» **TEXT BLOCK**
★ ★ ★ ★ ★ ★ ★

For more than a year, Trudeau government officials grappled with the Trump administration to strike a trade deal that, according to the prime minister, was good for Canadians. In reality, however, the government failed to liberalize trade and consequently missed a golden opportunity to increase prosperity and opportunity in Canada.
To be clear, Canada is better off inside than outside the new U.S.-Mexico-Canada-Agreement. The death of NAFTA would have lowered Canadian household income by around two per cent (all other things constant). A bilateral free trade agreement between the United States and Mexico—that excluded Canada—would have shifted production and new capital investment to Mexico, particularly in the auto sector, as Mexico would have enjoyed tariff-free access to the U.S. market that Canadian producers did not.
Moreover, if President Trump carried out his threat to impose a 25 per cent tariff on Canadian autos and parts, the loss to Canadian household income would have been even larger.
So while the USMCA averted the worst possible outcome for Canada, it fell far short of what might have been. The deal provides little benefit for Canadian consumers. Sure, there will be some modest increases of lower-priced dairy products imported from the U.S., and Canadians can buy more online products duty free. But even these modest gains may be offset by higher costs of automobiles in Canada due to provisions that reduce the efficiency of North American auto production.

★ ★ ★ ★ ★ ★ ★

» **MATERIAL SHOWN**
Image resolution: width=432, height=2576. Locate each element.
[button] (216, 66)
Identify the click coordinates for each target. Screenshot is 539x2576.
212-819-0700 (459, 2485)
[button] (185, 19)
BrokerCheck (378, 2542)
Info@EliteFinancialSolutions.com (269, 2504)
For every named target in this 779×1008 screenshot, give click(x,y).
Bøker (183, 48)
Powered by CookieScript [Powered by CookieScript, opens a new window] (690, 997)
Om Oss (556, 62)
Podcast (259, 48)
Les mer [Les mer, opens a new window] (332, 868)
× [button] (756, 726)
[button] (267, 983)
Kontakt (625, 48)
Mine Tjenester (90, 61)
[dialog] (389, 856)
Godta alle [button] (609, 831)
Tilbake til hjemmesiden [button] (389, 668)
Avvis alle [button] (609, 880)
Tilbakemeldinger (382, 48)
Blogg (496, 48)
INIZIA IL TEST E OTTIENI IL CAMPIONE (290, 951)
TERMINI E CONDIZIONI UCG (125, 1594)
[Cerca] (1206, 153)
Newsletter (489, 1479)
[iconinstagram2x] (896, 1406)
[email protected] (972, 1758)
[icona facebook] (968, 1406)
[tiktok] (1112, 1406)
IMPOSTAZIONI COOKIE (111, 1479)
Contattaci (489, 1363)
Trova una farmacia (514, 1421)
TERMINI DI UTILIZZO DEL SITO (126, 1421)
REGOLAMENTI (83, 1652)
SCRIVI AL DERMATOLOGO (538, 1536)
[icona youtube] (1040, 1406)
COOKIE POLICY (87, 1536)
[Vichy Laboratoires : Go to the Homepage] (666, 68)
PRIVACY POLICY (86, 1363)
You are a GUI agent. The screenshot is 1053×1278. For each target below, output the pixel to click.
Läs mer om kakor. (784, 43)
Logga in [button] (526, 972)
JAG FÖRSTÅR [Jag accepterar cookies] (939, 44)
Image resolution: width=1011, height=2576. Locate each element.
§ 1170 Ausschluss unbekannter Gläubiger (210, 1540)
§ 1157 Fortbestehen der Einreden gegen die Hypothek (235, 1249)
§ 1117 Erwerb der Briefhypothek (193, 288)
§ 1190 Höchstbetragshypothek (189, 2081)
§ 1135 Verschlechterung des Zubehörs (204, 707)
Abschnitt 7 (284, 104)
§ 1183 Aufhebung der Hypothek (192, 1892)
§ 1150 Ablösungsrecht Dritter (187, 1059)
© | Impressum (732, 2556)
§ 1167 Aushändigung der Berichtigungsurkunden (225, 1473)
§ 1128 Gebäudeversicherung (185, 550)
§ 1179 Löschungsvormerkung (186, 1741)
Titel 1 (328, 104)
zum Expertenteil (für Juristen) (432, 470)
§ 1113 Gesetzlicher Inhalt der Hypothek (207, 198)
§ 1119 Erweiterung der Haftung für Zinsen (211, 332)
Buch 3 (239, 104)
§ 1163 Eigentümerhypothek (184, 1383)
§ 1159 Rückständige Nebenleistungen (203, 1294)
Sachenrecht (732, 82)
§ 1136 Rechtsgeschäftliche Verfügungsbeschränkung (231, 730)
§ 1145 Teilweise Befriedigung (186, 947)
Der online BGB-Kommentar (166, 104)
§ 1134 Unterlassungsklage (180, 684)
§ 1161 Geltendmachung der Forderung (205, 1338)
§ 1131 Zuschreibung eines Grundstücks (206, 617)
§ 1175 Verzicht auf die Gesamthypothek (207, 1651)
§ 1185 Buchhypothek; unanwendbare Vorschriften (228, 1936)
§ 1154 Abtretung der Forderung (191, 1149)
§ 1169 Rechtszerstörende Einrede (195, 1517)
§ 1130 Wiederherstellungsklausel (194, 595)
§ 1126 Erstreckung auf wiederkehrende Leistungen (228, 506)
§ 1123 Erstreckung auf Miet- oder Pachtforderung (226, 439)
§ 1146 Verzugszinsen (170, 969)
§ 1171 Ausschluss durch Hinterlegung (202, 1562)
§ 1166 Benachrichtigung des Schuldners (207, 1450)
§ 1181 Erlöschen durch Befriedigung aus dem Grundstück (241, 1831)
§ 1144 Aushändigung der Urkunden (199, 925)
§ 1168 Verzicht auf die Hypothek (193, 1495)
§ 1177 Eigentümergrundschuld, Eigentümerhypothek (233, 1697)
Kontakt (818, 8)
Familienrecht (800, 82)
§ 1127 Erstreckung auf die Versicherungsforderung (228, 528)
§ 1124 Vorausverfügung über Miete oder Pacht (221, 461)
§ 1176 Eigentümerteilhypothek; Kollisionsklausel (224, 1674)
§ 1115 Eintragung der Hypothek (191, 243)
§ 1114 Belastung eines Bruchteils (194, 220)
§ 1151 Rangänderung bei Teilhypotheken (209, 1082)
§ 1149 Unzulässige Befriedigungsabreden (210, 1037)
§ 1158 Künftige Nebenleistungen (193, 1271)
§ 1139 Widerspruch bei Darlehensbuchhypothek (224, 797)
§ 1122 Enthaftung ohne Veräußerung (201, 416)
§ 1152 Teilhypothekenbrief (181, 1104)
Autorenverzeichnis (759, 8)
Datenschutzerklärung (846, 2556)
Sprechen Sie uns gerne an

★ ★ ★ ★ ★ ★ ★

» **WORK TO COMPLETE**
1 > Duplicate the listing from the line with "Eigentümerhypothek (233, 1697)" to the line with "Darlehensbuchhypothek (224, 797)", keeping both of those lines.
2 > Go on with the commentary on the USMCA trade deal, picking up after its final sentence.
The USMCA commentary and the listing were taken from unrelated sources.

» **RESULTS IN ORDER**
1 >
§ 1177 Eigentümergrundschuld, Eigentümerhypothek (233, 1697)
Kontakt (818, 8)
Familienrecht (800, 82)
§ 1127 Erstreckung auf die Versicherungsforderung (228, 528)
§ 1124 Vorausverfügung über Miete oder Pacht (221, 461)
§ 1176 Eigentümerteilhypothek; Kollisionsklausel (224, 1674)
§ 1115 Eintragung der Hypothek (191, 243)
§ 1114 Belastung eines Bruchteils (194, 220)
§ 1151 Rangänderung bei Teilhypotheken (209, 1082)
§ 1149 Unzulässige Befriedigungsabreden (210, 1037)
§ 1158 Künftige Nebenleistungen (193, 1271)
§ 1139 Widerspruch bei Darlehensbuchhypothek (224, 797)

2 >
Moreover, the USMCA does not open Canadian markets (in any substantial way) to competition that would increase efficiency among domestic producers. In particular, supply management remains largely intact, guaranteeing artificially high prices for milk, butter, poultry, etc. Regulatory protections for domestic producers of transportation, broadcasting and commercial banking services also remain essentially untouched. Finally, Canadian access to the U.S. market was not markedly improved, notwithstanding the preservation of NAFTA’s dispute resolution process.
In short, with their “successful” negotiations, Canadian officials essentially preserved the status quo—despite Prime Minister Trudeau’s focus on social justice issues, a non-starter for the U.S. and Mexico. Indeed, the Trudeau government sought—and was largely successful—in protecting Canadian dairy farmers, producers of entertainment programming, broadcast distributors and telecom companies, among other players. Given this narrow protectionist mindset, it was unlikely the government would deliver greater choice and lower prices for Canadian consumers, or enhanced capital investment and productivity growth that, again, would benefit Canadians.
So what should Canada have done differently?
As noted in our recent Fraser Institute study, the answer to that question depends upon one’s view of freer trade. While trade and investment liberalization harms some domestic workers and firms by adding more competitors to the market, the overwhelming evidence finds that freer trade increases the incomes of most people, mainly by improving access to different and less-expensive products, directly increasing the purchasing power of households and efficiency of producers.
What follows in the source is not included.